**Dataset records:**

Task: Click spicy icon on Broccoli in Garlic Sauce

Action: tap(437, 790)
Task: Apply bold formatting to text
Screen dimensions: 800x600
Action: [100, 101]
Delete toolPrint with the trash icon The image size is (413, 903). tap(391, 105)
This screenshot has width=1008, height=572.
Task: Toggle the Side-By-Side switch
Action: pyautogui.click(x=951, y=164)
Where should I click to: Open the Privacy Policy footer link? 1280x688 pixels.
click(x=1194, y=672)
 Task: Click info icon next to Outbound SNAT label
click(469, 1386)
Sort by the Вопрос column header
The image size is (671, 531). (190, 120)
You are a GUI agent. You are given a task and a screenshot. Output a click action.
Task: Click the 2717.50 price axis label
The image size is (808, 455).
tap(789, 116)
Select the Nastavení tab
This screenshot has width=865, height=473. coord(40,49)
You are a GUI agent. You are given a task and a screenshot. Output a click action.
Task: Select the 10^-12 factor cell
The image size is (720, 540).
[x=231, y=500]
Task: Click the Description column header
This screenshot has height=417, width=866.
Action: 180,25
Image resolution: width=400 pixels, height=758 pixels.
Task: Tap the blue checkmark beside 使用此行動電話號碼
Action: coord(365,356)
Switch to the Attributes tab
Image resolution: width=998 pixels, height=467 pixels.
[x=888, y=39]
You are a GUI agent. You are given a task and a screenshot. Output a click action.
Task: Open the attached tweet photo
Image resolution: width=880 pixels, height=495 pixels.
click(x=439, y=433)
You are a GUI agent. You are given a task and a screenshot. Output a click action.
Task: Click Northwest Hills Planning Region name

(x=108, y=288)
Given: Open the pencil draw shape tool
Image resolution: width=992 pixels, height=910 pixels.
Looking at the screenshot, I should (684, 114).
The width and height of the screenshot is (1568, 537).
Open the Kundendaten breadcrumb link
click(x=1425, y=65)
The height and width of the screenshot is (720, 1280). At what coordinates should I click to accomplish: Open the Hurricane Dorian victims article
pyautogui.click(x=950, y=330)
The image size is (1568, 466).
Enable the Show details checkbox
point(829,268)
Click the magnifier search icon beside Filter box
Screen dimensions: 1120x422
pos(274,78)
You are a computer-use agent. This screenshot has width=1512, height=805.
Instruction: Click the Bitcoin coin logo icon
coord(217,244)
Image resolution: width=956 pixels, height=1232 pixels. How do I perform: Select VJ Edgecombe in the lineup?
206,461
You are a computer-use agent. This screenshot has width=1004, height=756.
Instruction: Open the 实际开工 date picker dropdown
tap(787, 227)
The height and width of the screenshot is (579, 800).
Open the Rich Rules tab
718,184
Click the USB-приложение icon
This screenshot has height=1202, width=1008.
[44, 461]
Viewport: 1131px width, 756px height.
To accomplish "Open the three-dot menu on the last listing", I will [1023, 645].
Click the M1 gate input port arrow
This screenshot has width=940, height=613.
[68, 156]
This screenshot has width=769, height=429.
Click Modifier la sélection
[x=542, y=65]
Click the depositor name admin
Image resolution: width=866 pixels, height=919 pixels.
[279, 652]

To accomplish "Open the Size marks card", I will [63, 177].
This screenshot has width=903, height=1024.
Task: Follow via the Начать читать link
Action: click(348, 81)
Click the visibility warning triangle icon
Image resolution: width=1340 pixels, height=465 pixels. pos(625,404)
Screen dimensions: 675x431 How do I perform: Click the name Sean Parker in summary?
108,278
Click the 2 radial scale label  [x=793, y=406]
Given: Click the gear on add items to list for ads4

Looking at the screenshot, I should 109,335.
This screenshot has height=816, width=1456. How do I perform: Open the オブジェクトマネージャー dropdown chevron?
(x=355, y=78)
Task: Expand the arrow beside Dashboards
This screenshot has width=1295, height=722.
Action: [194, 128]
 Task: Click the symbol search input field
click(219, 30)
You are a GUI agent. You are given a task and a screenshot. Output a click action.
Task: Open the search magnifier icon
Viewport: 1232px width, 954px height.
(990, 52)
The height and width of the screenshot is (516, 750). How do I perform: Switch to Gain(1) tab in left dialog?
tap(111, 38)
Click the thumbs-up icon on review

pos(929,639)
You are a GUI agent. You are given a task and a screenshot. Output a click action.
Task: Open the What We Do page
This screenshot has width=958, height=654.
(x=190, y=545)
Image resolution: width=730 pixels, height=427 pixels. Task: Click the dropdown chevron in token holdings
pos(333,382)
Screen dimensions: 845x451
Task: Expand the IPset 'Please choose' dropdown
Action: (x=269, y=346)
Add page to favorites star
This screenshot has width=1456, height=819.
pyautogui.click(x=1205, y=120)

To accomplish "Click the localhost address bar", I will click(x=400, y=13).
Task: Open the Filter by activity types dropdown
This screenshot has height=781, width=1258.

**What the task asks:** Every record above is to be copied out again exactly as written.

**Written solution:**
Task: Click spicy icon on Broccoli in Garlic Sauce

Action: tap(437, 790)
Task: Apply bold formatting to text
Screen dimensions: 800x600
Action: [100, 101]
Delete toolPrint with the trash icon The image size is (413, 903). tap(391, 105)
This screenshot has width=1008, height=572.
Task: Toggle the Side-By-Side switch
Action: pyautogui.click(x=951, y=164)
Where should I click to: Open the Privacy Policy footer link? 1280x688 pixels.
click(x=1194, y=672)
 Task: Click info icon next to Outbound SNAT label
click(469, 1386)
Sort by the Вопрос column header
The image size is (671, 531). (190, 120)
You are a GUI agent. You are given a task and a screenshot. Output a click action.
Task: Click the 2717.50 price axis label
The image size is (808, 455).
tap(789, 116)
Select the Nastavení tab
This screenshot has width=865, height=473. coord(40,49)
You are a GUI agent. You are given a task and a screenshot. Output a click action.
Task: Select the 10^-12 factor cell
The image size is (720, 540).
[x=231, y=500]
Task: Click the Description column header
This screenshot has height=417, width=866.
Action: 180,25
Image resolution: width=400 pixels, height=758 pixels.
Task: Tap the blue checkmark beside 使用此行動電話號碼
Action: coord(365,356)
Switch to the Attributes tab
Image resolution: width=998 pixels, height=467 pixels.
[x=888, y=39]
You are a GUI agent. You are given a task and a screenshot. Output a click action.
Task: Open the attached tweet photo
Image resolution: width=880 pixels, height=495 pixels.
click(x=439, y=433)
You are a GUI agent. You are given a task and a screenshot. Output a click action.
Task: Click Northwest Hills Planning Region name

(x=108, y=288)
Given: Open the pencil draw shape tool
Image resolution: width=992 pixels, height=910 pixels.
Looking at the screenshot, I should (684, 114).
The width and height of the screenshot is (1568, 537).
Open the Kundendaten breadcrumb link
click(x=1425, y=65)
The height and width of the screenshot is (720, 1280). At what coordinates should I click to accomplish: Open the Hurricane Dorian victims article
pyautogui.click(x=950, y=330)
The image size is (1568, 466).
Enable the Show details checkbox
point(829,268)
Click the magnifier search icon beside Filter box
Screen dimensions: 1120x422
pos(274,78)
You are a computer-use agent. This screenshot has width=1512, height=805.
Instruction: Click the Bitcoin coin logo icon
coord(217,244)
Image resolution: width=956 pixels, height=1232 pixels. How do I perform: Select VJ Edgecombe in the lineup?
206,461
You are a computer-use agent. This screenshot has width=1004, height=756.
Instruction: Open the 实际开工 date picker dropdown
tap(787, 227)
The height and width of the screenshot is (579, 800).
Open the Rich Rules tab
718,184
Click the USB-приложение icon
This screenshot has height=1202, width=1008.
[44, 461]
Viewport: 1131px width, 756px height.
To accomplish "Open the three-dot menu on the last listing", I will [1023, 645].
Click the M1 gate input port arrow
This screenshot has width=940, height=613.
[68, 156]
This screenshot has width=769, height=429.
Click Modifier la sélection
[x=542, y=65]
Click the depositor name admin
Image resolution: width=866 pixels, height=919 pixels.
[279, 652]

To accomplish "Open the Size marks card", I will [63, 177].
This screenshot has width=903, height=1024.
Task: Follow via the Начать читать link
Action: click(348, 81)
Click the visibility warning triangle icon
Image resolution: width=1340 pixels, height=465 pixels. pos(625,404)
Screen dimensions: 675x431 How do I perform: Click the name Sean Parker in summary?
108,278
Click the 2 radial scale label  [x=793, y=406]
Given: Click the gear on add items to list for ads4

Looking at the screenshot, I should 109,335.
This screenshot has height=816, width=1456. How do I perform: Open the オブジェクトマネージャー dropdown chevron?
(x=355, y=78)
Task: Expand the arrow beside Dashboards
This screenshot has width=1295, height=722.
Action: [194, 128]
 Task: Click the symbol search input field
click(219, 30)
You are a GUI agent. You are given a task and a screenshot. Output a click action.
Task: Open the search magnifier icon
Viewport: 1232px width, 954px height.
(990, 52)
The height and width of the screenshot is (516, 750). How do I perform: Switch to Gain(1) tab in left dialog?
tap(111, 38)
Click the thumbs-up icon on review

pos(929,639)
You are a GUI agent. You are given a task and a screenshot. Output a click action.
Task: Open the What We Do page
This screenshot has width=958, height=654.
(x=190, y=545)
Image resolution: width=730 pixels, height=427 pixels. Task: Click the dropdown chevron in token holdings
pos(333,382)
Screen dimensions: 845x451
Task: Expand the IPset 'Please choose' dropdown
Action: (x=269, y=346)
Add page to favorites star
This screenshot has width=1456, height=819.
pyautogui.click(x=1205, y=120)

To accomplish "Click the localhost address bar", I will click(x=400, y=13).
Task: Open the Filter by activity types dropdown
This screenshot has height=781, width=1258.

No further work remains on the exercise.